Special instructions

  • Dosage forms containing preservatives (benzyl alcohol) cannot be used with high-dose therapy;
  • With the introduction of high doses of methotrexate, careful monitoring of the patient is required for the early detection of the first signs of toxic reactions;
  • High-dose therapy should be carried out only by experienced chemotherapists who can control the concentration of methotrexate in plasma in stationary conditions under the cover of calcium folinate;
  • Treatment with methotrexate in high and high doses should be combined with enhanced hydration – up to 2 l / day;
  • The introduction of methotrexate in a dose of ≥2 g / m3 should be carried out under the control of its concentration in blood serum. A decrease in the content of methotrexate in blood serum 22 hours after administration by 2 times compared to the initial level is considered normal. An increase in creatinine by ≥50% of the initial content and/or an increase in the level of bilirubin require intensive detoxification therapy;
  • For the treatment of psoriasis, methotrexate is prescribed only to patients with a severe form of the disease that is not amenable to other types of therapy;
  • To prevent toxicity during the treatment with methotrexate, a blood test should be performed periodically (1 time per week), the content of leukocytes and platelets should be determined, and liver and kidney function tests should be performed;
  • With diarrhea and ulcerative stomatitis, methotrexate therapy should be interrupted to avoid hemorrhagic enteritis and death of the patient due to the perforation of the intestine;
  • In patients with impaired liver function, the period of excretion of methotrexate is increased, therefore, drug therapy should be carried out with extreme caution, with a lower dose;
  • Impaired renal function is dose-dependent.
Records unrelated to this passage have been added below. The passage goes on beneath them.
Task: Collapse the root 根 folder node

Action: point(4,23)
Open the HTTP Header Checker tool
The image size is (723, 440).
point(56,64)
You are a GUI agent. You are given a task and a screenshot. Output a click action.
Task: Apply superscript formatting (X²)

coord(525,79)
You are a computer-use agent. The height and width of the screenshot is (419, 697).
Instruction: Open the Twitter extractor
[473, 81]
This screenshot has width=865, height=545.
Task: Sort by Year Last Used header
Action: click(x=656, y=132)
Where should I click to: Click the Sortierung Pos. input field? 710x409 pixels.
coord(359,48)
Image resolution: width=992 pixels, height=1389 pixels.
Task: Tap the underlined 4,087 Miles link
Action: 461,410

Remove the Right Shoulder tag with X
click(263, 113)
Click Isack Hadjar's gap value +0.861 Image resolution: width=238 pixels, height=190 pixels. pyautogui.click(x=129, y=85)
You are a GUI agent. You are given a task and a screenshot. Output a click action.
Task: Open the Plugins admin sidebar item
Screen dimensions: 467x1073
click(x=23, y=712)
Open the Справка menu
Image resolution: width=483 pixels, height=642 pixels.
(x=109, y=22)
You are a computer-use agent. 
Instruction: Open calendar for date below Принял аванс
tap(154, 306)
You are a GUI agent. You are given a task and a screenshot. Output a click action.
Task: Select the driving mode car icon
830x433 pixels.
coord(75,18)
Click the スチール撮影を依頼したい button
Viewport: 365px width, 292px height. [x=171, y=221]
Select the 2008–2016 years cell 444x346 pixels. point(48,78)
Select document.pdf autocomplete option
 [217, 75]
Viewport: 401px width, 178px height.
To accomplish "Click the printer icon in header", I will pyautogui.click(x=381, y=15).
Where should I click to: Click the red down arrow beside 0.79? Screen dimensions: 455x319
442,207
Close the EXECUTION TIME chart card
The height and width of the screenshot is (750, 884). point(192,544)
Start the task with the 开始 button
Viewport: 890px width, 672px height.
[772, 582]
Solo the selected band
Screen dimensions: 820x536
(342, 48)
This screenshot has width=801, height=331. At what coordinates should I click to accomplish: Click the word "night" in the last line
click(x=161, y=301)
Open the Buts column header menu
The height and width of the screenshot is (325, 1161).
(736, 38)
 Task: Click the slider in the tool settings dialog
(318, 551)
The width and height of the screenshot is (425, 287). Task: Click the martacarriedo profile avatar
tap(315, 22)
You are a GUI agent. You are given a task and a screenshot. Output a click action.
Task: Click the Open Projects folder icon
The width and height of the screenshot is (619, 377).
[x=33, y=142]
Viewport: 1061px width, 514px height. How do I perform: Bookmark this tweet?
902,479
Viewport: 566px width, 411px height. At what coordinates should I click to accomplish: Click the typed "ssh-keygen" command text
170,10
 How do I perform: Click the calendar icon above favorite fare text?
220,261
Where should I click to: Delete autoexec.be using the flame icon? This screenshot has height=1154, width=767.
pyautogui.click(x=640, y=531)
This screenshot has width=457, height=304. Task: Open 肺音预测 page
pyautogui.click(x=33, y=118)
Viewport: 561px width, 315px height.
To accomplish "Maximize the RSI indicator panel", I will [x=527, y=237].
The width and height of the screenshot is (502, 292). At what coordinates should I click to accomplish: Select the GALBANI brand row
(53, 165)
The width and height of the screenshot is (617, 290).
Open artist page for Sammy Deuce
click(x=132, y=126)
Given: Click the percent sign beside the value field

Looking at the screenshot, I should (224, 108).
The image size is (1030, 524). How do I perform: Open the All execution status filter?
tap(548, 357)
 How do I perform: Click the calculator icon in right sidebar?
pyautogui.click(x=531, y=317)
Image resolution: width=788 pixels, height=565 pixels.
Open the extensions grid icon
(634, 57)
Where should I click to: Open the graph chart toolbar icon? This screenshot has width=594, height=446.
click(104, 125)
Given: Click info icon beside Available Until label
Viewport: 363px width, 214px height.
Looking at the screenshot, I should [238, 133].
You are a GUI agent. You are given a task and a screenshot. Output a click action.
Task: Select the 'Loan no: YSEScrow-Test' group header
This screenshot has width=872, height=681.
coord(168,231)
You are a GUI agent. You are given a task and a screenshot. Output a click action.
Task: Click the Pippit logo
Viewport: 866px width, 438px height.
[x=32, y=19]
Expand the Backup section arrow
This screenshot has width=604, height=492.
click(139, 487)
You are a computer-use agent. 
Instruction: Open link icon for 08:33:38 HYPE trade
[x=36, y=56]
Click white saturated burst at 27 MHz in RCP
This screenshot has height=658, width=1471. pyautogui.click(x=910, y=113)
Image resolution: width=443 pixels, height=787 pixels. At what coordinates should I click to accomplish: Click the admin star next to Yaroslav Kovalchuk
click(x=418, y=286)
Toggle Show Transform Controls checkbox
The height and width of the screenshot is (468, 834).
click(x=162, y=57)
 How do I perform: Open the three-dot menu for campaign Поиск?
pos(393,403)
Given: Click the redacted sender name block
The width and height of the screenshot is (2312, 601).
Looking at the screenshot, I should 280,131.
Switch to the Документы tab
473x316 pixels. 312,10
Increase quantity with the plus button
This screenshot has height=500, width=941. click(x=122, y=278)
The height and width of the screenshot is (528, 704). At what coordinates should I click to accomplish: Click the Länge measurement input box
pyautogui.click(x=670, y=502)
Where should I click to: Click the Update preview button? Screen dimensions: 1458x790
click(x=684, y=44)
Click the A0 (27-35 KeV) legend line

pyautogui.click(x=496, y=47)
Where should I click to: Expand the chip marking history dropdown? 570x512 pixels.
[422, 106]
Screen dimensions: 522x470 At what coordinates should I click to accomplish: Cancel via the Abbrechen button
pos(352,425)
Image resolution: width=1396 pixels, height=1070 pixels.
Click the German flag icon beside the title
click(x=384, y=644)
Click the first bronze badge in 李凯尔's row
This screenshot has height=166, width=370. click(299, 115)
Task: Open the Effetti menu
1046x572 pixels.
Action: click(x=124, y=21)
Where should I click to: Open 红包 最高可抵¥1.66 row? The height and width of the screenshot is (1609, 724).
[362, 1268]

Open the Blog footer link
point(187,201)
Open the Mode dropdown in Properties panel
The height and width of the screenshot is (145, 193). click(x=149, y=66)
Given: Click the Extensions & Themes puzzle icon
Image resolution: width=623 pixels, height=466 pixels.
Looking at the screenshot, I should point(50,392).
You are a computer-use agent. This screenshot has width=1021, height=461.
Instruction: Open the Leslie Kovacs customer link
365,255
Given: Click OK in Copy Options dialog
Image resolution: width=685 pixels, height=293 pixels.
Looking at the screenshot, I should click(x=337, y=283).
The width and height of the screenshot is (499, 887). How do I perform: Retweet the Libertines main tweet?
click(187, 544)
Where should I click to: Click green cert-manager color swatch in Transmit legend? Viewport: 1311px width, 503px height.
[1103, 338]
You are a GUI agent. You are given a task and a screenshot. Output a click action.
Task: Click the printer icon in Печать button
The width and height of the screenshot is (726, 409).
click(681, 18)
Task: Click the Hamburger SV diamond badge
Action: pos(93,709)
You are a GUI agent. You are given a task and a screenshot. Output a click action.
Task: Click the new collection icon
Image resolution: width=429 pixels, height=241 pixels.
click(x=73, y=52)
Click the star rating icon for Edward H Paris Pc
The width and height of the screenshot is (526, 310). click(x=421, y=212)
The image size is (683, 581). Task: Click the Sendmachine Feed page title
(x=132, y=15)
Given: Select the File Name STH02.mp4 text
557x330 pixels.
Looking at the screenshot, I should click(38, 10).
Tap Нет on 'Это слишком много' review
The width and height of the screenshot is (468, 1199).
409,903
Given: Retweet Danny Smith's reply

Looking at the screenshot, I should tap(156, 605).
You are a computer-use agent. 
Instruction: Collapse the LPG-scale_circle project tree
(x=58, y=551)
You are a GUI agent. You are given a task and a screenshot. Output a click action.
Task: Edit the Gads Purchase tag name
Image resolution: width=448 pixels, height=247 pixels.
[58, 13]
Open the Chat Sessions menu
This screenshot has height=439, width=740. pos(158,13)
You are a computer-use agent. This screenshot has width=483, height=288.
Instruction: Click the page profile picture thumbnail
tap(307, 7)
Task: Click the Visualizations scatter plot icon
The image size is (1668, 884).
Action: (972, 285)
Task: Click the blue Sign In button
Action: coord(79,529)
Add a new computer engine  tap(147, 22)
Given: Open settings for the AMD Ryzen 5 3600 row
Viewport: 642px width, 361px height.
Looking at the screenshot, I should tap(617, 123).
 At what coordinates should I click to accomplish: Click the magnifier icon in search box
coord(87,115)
The risk of impairment is increased in patients with reduced renal function or dehydration, as well as in patients taking other nephrotoxic drugs;
  • Some side effects of the drug can adversely affect the ability to drive a car and perform potentially dangerous activities that require an increased concentration of attention and speed of psychomotor reactions.

Overdose

Treatment: you should immediately (preferably within the first hour) introduce the first dose of a specific antidote – calcium folinate in a dose equal to or greater than the dose of methotrexate; subsequent doses are administered as needed, depending on the concentration of methotrexate in serum. To prevent precipitation of methotrexate and/or its metabolites in the renal tubules, the body is hydrated and alkalinized.